**ACTIVITY**. The lines to return are those from the line holding "Expand the Bank Country dropdown" through the last line of the entries below, both included, written exactly and without pictures.
SOURCE RECORDS below:
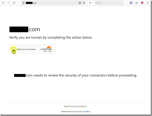Image resolution: width=152 pixels, height=116 pixels.
Task: Bookmark this page with the star icon
Action: click(x=84, y=3)
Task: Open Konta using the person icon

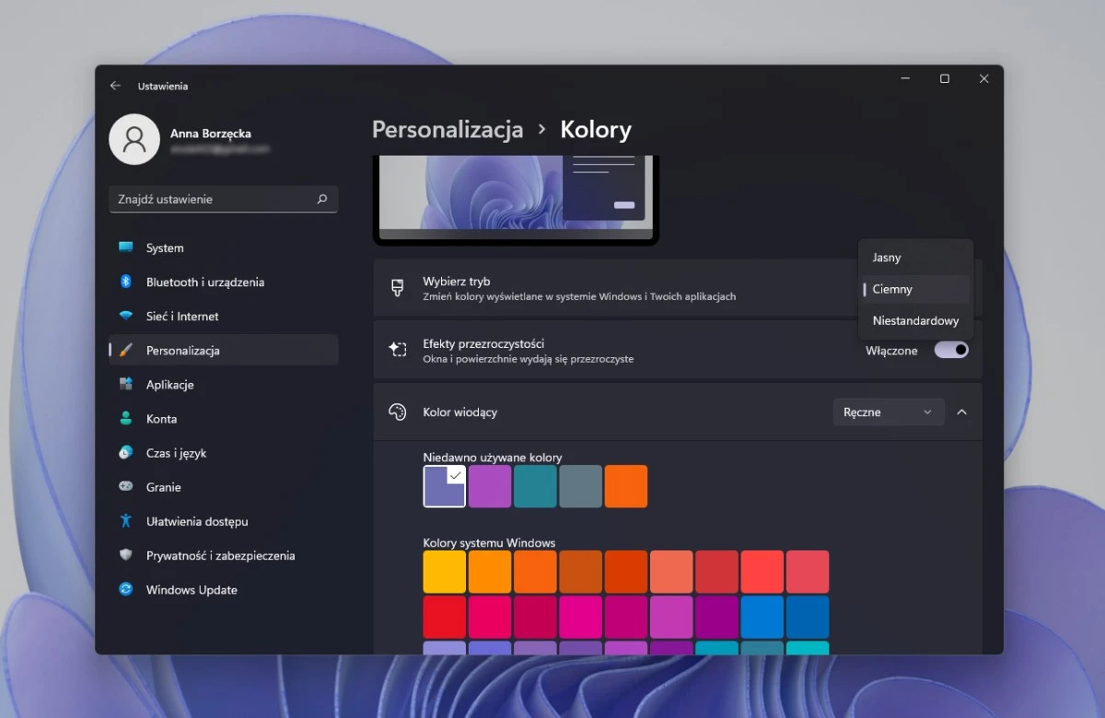Action: [126, 419]
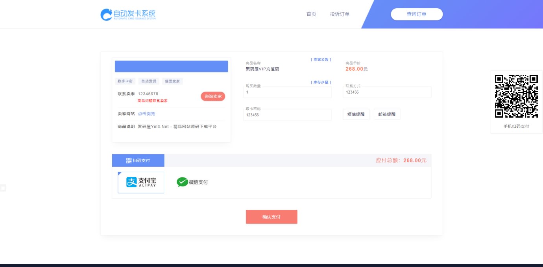The image size is (543, 267).
Task: Open the 首页 navigation item
Action: coord(311,14)
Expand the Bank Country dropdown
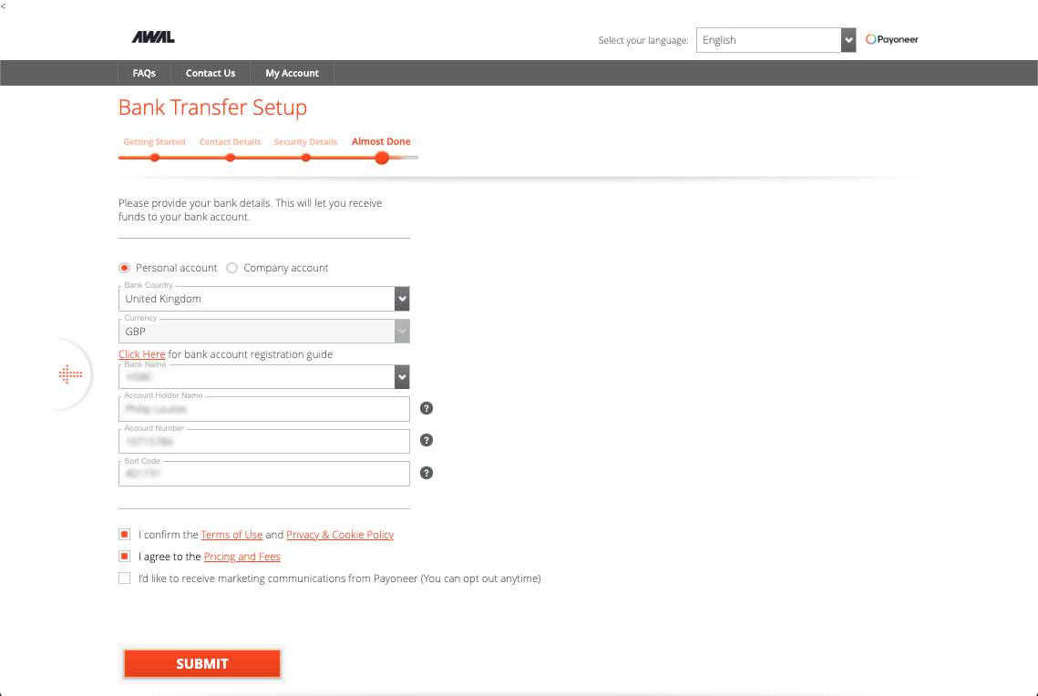The height and width of the screenshot is (696, 1038). point(264,299)

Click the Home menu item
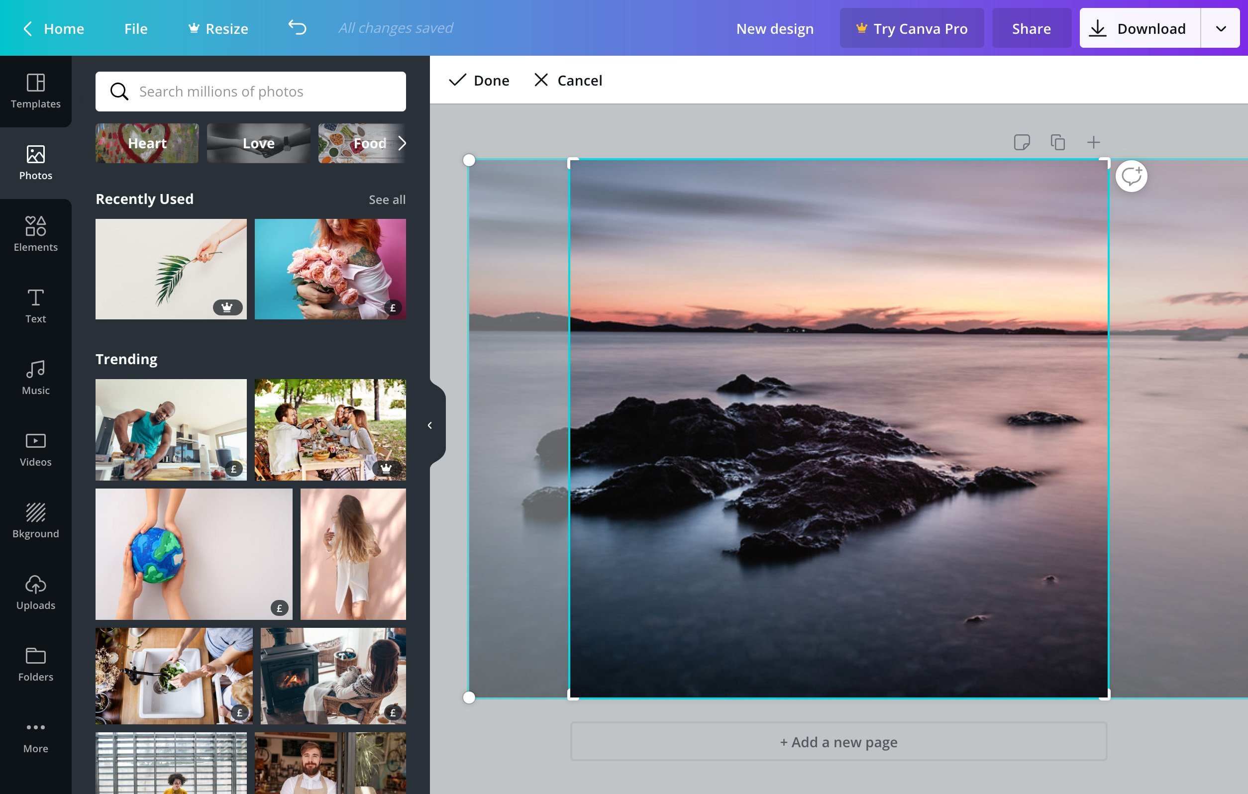pyautogui.click(x=64, y=27)
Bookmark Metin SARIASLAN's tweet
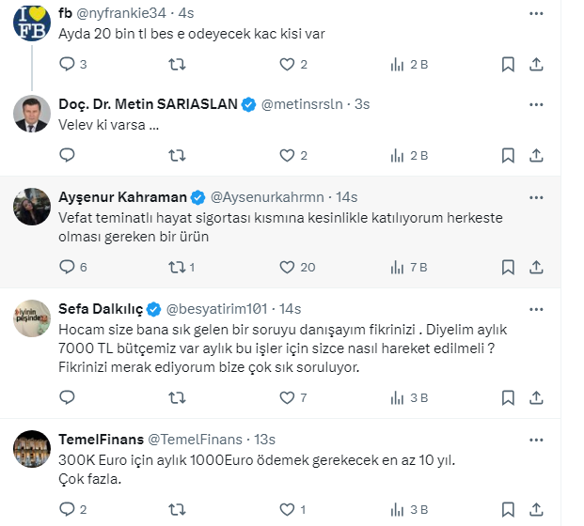The width and height of the screenshot is (584, 526). [x=507, y=154]
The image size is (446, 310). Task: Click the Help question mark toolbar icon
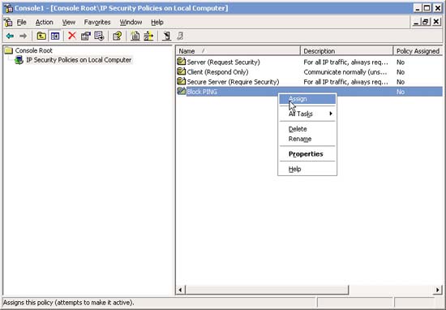[118, 37]
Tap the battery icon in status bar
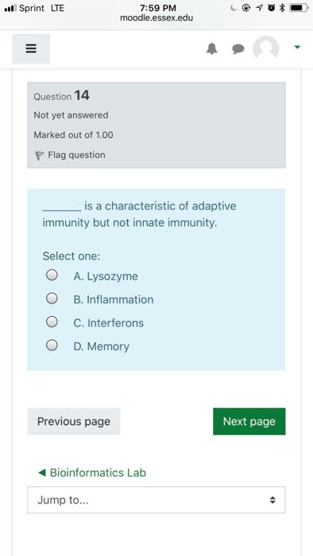The image size is (313, 556). (299, 8)
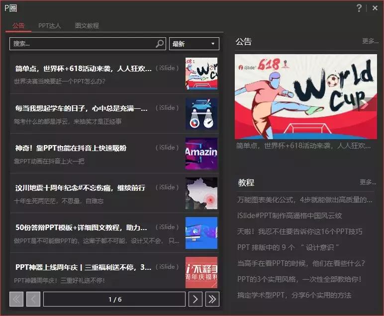The height and width of the screenshot is (316, 384).
Task: Click the search input field
Action: click(83, 44)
End of SOURCE RECORDS.
**OUTPUT FOR THIS EXERCISE**.
Expand the Bank Country dropdown
The height and width of the screenshot is (696, 1038). point(264,299)

Click the Home menu item
pyautogui.click(x=64, y=27)
Bookmark Metin SARIASLAN's tweet
The width and height of the screenshot is (584, 526). [x=507, y=154]
The image size is (446, 310). Task: Click the Help question mark toolbar icon
[118, 37]
Tap the battery icon in status bar
The image size is (313, 556). (299, 8)
The height and width of the screenshot is (316, 384).
Task: Click the search input field
Action: click(83, 44)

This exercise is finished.